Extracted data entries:
= Beginning of Section =

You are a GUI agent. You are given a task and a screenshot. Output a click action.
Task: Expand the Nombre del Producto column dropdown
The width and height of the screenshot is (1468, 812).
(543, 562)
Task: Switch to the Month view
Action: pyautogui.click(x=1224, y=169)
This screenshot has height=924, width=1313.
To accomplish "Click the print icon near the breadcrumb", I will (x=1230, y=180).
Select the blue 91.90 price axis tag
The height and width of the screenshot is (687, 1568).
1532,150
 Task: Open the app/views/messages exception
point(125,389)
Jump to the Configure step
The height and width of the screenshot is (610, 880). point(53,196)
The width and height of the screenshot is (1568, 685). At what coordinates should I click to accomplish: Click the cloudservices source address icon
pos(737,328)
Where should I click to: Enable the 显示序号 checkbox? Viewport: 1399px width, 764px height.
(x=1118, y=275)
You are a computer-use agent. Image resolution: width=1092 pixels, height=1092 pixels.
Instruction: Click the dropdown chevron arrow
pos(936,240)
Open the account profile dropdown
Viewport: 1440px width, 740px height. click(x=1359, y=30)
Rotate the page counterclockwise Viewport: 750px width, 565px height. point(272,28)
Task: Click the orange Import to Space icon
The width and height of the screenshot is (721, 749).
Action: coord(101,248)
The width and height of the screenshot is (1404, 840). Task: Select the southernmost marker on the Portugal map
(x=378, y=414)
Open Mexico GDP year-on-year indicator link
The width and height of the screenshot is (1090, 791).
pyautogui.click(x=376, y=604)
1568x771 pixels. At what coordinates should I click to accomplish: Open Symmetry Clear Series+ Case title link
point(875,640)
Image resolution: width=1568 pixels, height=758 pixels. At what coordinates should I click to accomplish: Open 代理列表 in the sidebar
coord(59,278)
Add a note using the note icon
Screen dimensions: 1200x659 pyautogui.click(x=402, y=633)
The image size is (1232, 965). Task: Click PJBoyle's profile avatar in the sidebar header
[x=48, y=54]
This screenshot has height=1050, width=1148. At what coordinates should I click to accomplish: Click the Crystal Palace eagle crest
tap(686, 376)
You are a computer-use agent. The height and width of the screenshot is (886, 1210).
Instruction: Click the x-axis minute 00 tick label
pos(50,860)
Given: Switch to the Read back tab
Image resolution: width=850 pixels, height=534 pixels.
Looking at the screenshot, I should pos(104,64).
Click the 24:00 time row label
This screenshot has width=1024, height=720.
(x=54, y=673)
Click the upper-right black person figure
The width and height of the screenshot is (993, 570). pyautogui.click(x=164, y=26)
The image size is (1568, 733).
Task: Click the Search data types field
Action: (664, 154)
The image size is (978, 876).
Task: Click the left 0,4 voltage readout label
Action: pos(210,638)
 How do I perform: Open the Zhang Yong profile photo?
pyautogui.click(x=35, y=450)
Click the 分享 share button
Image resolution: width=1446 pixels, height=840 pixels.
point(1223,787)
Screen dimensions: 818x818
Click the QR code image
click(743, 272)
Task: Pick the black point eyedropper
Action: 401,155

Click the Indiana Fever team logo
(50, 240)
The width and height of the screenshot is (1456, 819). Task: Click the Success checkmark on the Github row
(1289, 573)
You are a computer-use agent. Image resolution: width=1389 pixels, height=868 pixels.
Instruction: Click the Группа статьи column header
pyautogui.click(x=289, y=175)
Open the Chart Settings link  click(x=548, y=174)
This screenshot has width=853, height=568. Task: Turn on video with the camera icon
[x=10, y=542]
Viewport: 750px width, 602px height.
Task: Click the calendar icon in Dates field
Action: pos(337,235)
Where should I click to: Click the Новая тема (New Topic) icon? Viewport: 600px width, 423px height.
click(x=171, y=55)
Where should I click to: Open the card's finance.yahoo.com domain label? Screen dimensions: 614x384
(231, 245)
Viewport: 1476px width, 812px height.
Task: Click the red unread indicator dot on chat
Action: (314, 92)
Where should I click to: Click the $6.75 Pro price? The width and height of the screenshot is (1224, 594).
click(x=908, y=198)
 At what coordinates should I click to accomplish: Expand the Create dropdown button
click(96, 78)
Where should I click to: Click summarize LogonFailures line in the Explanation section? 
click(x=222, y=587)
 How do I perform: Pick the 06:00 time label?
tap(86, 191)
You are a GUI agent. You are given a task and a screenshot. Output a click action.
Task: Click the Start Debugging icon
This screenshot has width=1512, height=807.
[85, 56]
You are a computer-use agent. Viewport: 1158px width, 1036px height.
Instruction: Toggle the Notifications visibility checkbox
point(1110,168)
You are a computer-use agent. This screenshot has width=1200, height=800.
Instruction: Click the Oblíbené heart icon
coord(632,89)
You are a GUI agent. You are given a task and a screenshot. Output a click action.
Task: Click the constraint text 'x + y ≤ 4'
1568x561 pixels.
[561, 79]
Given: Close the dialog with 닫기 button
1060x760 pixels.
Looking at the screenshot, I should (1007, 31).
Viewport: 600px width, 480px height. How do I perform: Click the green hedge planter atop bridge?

= End of Section =

(YOUR ASSIGNMENT): Copy out every line of the data that includes the word "computer".

(WRITTEN ANSWER):
You are a computer-use agent. Image resolution: width=1092 pixels, height=1092 pixels.
You are a computer-use agent. The height and width of the screenshot is (886, 1210).
You are a computer-use agent. Image resolution: width=1389 pixels, height=868 pixels.
You are a computer-use agent. Viewport: 1158px width, 1036px height.
You are a computer-use agent. This screenshot has width=1200, height=800.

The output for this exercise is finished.